Data records
────

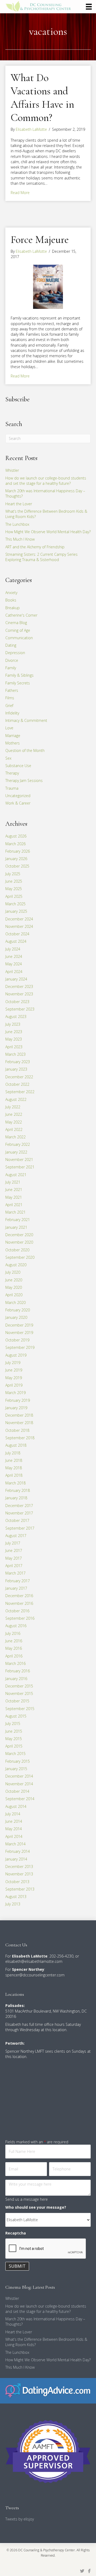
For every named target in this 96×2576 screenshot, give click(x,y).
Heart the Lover (18, 503)
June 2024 (13, 956)
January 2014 (16, 1859)
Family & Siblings (19, 675)
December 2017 (19, 1505)
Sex (8, 758)
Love (9, 727)
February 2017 (17, 1580)
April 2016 (13, 1656)
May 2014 (13, 1828)
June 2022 (13, 1114)
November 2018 (19, 1422)
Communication (19, 637)
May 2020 (13, 1287)
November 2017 (19, 1513)
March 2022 (15, 1136)
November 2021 (19, 1159)
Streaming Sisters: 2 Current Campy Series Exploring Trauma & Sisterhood (41, 557)
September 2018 (19, 1437)
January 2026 (16, 858)
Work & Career (17, 803)
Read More (20, 192)
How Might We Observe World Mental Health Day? (48, 531)
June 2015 (13, 1731)
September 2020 (19, 1257)
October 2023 (17, 1001)
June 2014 (13, 1821)
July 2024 (12, 949)
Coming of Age (17, 630)
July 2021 (12, 1182)
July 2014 (12, 1813)
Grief (9, 705)
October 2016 (17, 1610)
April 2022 (13, 1129)
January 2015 (16, 1768)
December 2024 (19, 918)
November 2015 (19, 1693)
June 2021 (13, 1189)
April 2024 (13, 971)
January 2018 (16, 1497)
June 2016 (13, 1640)
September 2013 (19, 1889)
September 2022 (19, 1091)
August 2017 (15, 1535)
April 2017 (13, 1565)
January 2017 (16, 1588)
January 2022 (16, 1152)
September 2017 (19, 1528)
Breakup (12, 607)
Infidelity (12, 712)
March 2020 (15, 1302)
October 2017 (17, 1520)
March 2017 (15, 1573)
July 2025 (12, 873)
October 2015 (17, 1700)
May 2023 (13, 1039)
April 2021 (13, 1204)
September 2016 (19, 1618)
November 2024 (19, 926)
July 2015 (12, 1723)
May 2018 (13, 1467)
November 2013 (19, 1873)
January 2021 (16, 1227)
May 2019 (13, 1377)
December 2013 (19, 1866)
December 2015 (19, 1686)
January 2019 (16, 1407)
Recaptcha (15, 2233)
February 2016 (17, 1670)
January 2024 (16, 979)
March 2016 (15, 1663)
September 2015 (19, 1708)
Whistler (12, 470)
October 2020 (17, 1249)
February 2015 (17, 1761)
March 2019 (15, 1392)
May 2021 (13, 1197)
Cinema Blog (16, 622)
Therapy (12, 773)
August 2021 (15, 1174)
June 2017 (13, 1550)
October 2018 (17, 1430)
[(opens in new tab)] (48, 2390)
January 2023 (16, 1069)
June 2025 (13, 881)
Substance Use (18, 765)
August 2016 (15, 1625)
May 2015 (13, 1738)
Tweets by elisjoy (19, 2519)
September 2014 (19, 1798)
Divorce (11, 660)
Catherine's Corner (21, 615)
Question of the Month (25, 750)
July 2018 (12, 1452)
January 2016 (16, 1678)
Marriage (12, 735)
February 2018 (17, 1490)
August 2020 (15, 1264)
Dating (10, 645)
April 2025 (13, 896)
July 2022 (12, 1106)
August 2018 (15, 1445)
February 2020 (17, 1309)
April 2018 (13, 1475)
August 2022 (15, 1099)
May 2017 (13, 1558)
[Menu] (88, 6)
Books (10, 600)
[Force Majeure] (48, 286)
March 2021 (15, 1212)
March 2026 (15, 843)
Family (10, 667)
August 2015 (15, 1716)
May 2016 (13, 1648)
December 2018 (19, 1415)
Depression (15, 652)
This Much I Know (20, 539)
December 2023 (19, 986)
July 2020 (12, 1272)
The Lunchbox (17, 524)
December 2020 (19, 1234)
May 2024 (13, 963)
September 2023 (19, 1009)
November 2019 (19, 1332)
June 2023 (13, 1031)
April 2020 (13, 1294)
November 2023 (19, 993)
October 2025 (17, 866)
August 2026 (15, 836)
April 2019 (13, 1385)
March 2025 (15, 903)
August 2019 (15, 1355)
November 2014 (19, 1783)
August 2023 (15, 1016)
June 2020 (13, 1279)
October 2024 (17, 933)
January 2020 (16, 1317)
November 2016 (19, 1603)
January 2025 (16, 911)
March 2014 (15, 1843)
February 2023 (17, 1061)
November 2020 (19, 1242)
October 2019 (17, 1339)
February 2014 (17, 1851)
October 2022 (17, 1084)
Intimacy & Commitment (26, 720)
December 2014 (19, 1776)
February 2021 (17, 1219)
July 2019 (12, 1362)
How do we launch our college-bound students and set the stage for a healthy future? (45, 480)
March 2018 (15, 1482)
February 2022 (17, 1144)
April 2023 (13, 1046)
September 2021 (19, 1166)
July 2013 (12, 1903)
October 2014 (17, 1791)
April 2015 (13, 1746)
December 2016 (19, 1595)
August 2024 (15, 941)
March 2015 (15, 1753)
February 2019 (17, 1400)
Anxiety (11, 592)
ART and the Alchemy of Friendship (35, 546)
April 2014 (13, 1836)
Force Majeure (40, 239)
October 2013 (17, 1881)
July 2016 (12, 1633)
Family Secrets (17, 682)
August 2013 (15, 1896)
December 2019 (19, 1325)
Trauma (11, 788)
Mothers (12, 743)
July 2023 (12, 1024)
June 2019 (13, 1370)
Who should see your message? (35, 2207)
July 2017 (12, 1543)
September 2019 (19, 1347)
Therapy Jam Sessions (24, 780)
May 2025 (13, 888)
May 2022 (13, 1122)
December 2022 (19, 1076)
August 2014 (15, 1806)
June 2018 (13, 1460)
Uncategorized (17, 795)
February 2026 (17, 851)
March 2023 (15, 1054)
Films (9, 697)
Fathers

────

■ Problem to work on ■
Once the images are removed, print the remaining data exactly as it appears above.

■ Task output ■
For every named target in this 96×2576 screenshot, give click(x,y).
Heart the Lover (18, 503)
June 2024 (13, 956)
January 2014 (16, 1859)
Family & Siblings (19, 675)
December 2017 (19, 1505)
Sex (8, 758)
Love (9, 727)
February 2017 (17, 1580)
April 2016 (13, 1656)
May 2014 (13, 1828)
June 2022 (13, 1114)
November 2018 (19, 1422)
Communication (19, 637)
May 2020 (13, 1287)
November 2017 (19, 1513)
March 2022 (15, 1136)
November 2021 (19, 1159)
Streaming Sisters: 2 Current Campy Series Exploring Trauma & Sisterhood (41, 557)
September 2018 (19, 1437)
January 2026 (16, 858)
Work & Career (17, 803)
Read More (20, 192)
How Might We Observe World Mental Health Day? (48, 531)
June 2015 (13, 1731)
September 2020 (19, 1257)
October 2023 (17, 1001)
June 2014 (13, 1821)
July 2024 (12, 949)
Coming of Age (17, 630)
July 2021 (12, 1182)
July 2014 (12, 1813)
Grief (9, 705)
October 2016 (17, 1610)
April 2022 (13, 1129)
January 2015 (16, 1768)
December 2024 (19, 918)
November 2015 (19, 1693)
June 2021 (13, 1189)
April 2024 (13, 971)
January 2018 (16, 1497)
June 2016 (13, 1640)
September 2013 (19, 1889)
September 2022 (19, 1091)
August 2017 (15, 1535)
April 2017 (13, 1565)
January 2017 (16, 1588)
January 2022 (16, 1152)
September 2017 (19, 1528)
Breakup (12, 607)
Infidelity (12, 712)
March 2020 (15, 1302)
October 2017 (17, 1520)
March 2017 (15, 1573)
July 2025 (12, 873)
October 2015 (17, 1700)
May 2023 (13, 1039)
April 2021 (13, 1204)
September 2016 (19, 1618)
November 2024 (19, 926)
July 2015 (12, 1723)
May 2018 (13, 1467)
November 2013 (19, 1873)
January 2021 (16, 1227)
May 2019 (13, 1377)
December 2013 (19, 1866)
December 2015 (19, 1686)
January 2019 (16, 1407)
Recaptcha (15, 2233)
February 2016 (17, 1670)
January 2024 (16, 979)
March 2016 (15, 1663)
September 2015 (19, 1708)
Whistler (12, 470)
October 2020 (17, 1249)
February 2015 (17, 1761)
March 2019 (15, 1392)
May 2021 (13, 1197)
Cinema Blog (16, 622)
Therapy (12, 773)
August 2021 (15, 1174)
June 2017 (13, 1550)
October 2018 (17, 1430)
[(opens in new tab)] (48, 2390)
January 2023 (16, 1069)
June 2025 (13, 881)
Substance Use (18, 765)
August 2016 (15, 1625)
May 2015 (13, 1738)
Tweets by elisjoy (19, 2519)
September 2014 (19, 1798)
Divorce (11, 660)
Catherine's Corner (21, 615)
Question of the Month (25, 750)
July 2018 (12, 1452)
January 2016 (16, 1678)
Marriage (12, 735)
February 2018 (17, 1490)
August 2020 (15, 1264)
Dating (10, 645)
April 2025 (13, 896)
July 2022 (12, 1106)
August 2018 (15, 1445)
February 2020 (17, 1309)
April 2018 (13, 1475)
August 2022 (15, 1099)
May 2017 (13, 1558)
[Menu] (88, 6)
Books (10, 600)
[Force Majeure] (48, 286)
March 2021 (15, 1212)
March 2026 (15, 843)
Family (10, 667)
August 2015 (15, 1716)
May 2016 (13, 1648)
December 2018 (19, 1415)
Depression (15, 652)
This Much I Know (20, 539)
December 2023 (19, 986)
July 2020 (12, 1272)
The Lunchbox (17, 524)
December 2020 (19, 1234)
May 2024 (13, 963)
September 2023 (19, 1009)
November 2019 (19, 1332)
June 2023 (13, 1031)
April 2020 (13, 1294)
November 2023 (19, 993)
October 2025 (17, 866)
August 2026 (15, 836)
April 2019 (13, 1385)
March 2025 (15, 903)
August 2019 (15, 1355)
November 2014 (19, 1783)
August 2023 (15, 1016)
June 2020 (13, 1279)
October 2024 (17, 933)
January 2020 (16, 1317)
November 2016 (19, 1603)
January 2025 (16, 911)
March 2014 (15, 1843)
February 2023 (17, 1061)
November 2020 (19, 1242)
October 2019 (17, 1339)
February 2014 (17, 1851)
October 2022 (17, 1084)
Intimacy & Commitment (26, 720)
December 2014 (19, 1776)
February 2021 (17, 1219)
July 2019 (12, 1362)
How do we launch our college-bound students and set the stage for a healthy future? (45, 480)
March 2018 (15, 1482)
February 2022 (17, 1144)
April 2023 (13, 1046)
September 2021 (19, 1166)
July 2013 (12, 1903)
October 2014 (17, 1791)
April 2015 (13, 1746)
December 2016 (19, 1595)
August 2024 (15, 941)
March 2015 (15, 1753)
February 2019 (17, 1400)
Anxiety (11, 592)
ART and the Alchemy of Friendship (35, 546)
April 2014 (13, 1836)
Force Majeure (40, 239)
October 2013 (17, 1881)
July 2016 (12, 1633)
Family Secrets (17, 682)
August 2013 (15, 1896)
December 2019 (19, 1325)
Trauma (11, 788)
Mothers (12, 743)
July 2023 (12, 1024)
June 2019 (13, 1370)
Who should see your message? (35, 2207)
July 2017 (12, 1543)
September 2019 (19, 1347)
Therapy Jam Sessions (24, 780)
May 2025 (13, 888)
May 2022 (13, 1122)
December 2022 (19, 1076)
August 2014 (15, 1806)
June 2018 (13, 1460)
Uncategorized (17, 795)
February 2026 (17, 851)
March 2023 (15, 1054)
Films (9, 697)
Fathers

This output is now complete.